Selon ce rapport, la pêche illégale, non déclarée et non réglementée, ainsi que l’exploitation industrielle massive — souvent sous couvert d’accords opaques avec des flottes étrangères, notamment européennes et chinoises — exercent une pression insoutenable sur les stocks de poissons. Cette pression a provoqué l’effondrement progressif de la pêche artisanale, autrefois pilier de l’économie locale et principal moyen de subsistance pour des milliers de familles sénégalaises.

Les conséquences humaines sont dramatiques. Face à l’impossibilité de vivre de leur métier, de plus en plus de jeunes Sénégalais prennent la mer, souvent à bord d’embarcations de fortune, dans l’espoir d’atteindre les îles Canaries, porte d’entrée vers l’Europe.

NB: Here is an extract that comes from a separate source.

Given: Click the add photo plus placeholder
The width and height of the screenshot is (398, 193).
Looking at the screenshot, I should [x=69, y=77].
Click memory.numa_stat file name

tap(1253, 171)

Cette route maritime, qualifiée de l’une des plus dangereuses au monde, s’est transformée en véritable cimetière marin : plus de 3 000 personnes y ont perdu la vie rien qu’en 2023, un chiffre en constante augmentation.

Le témoignage poignant d’Abdoulaye Sady, ancien pêcheur reconverti en migrant, illustre cruellement la détresse qui pousse ces hommes à tout risquer. Il raconte : « Le neuvième ou le dixième jour, certains pêcheurs ont commencé à s’inquiéter […] Certains sont morts. » Des récits similaires parsèment les côtes sénégalaises, marquées par la douleur des familles endeuillées et le silence pesant laissé par les disparus.

Le documentaire réalisé par l’EJF en accompagnement du rapport donne également la parole à ceux restés au pays. Modou Boye Seck, habitant de la commune de Fass Boye, confie avoir perdu plusieurs proches dans ces traversées tragiques. Comme beaucoup, il exprime un sentiment d’abandon, nourri par l’inaction perçue des autorités face à une crise qui mine peu à peu l’âme des villages côtiers.

Face à cette situation, l’EJF appelle à une réforme urgente et en profondeur de la gouvernance maritime au Sénégal. L’organisation préconise une plus grande transparence dans les accords de pêche, un renforcement des contrôles sur les activités industrielles en mer et un soutien concret aux pêcheurs artisanaux, qui doivent retrouver leur rôle central dans l’économie bleue sénégalaise.

Alors que les filets reviennent de plus en plus souvent vides, c’est tout un mode de vie qui s’éteint lentement. Si rien n’est fait, les pirogues continueront de se transformer en radeaux du désespoir, et l’océan, naguère source de vie, restera pour beaucoup le chemin sans retour vers une illusion d’avenir.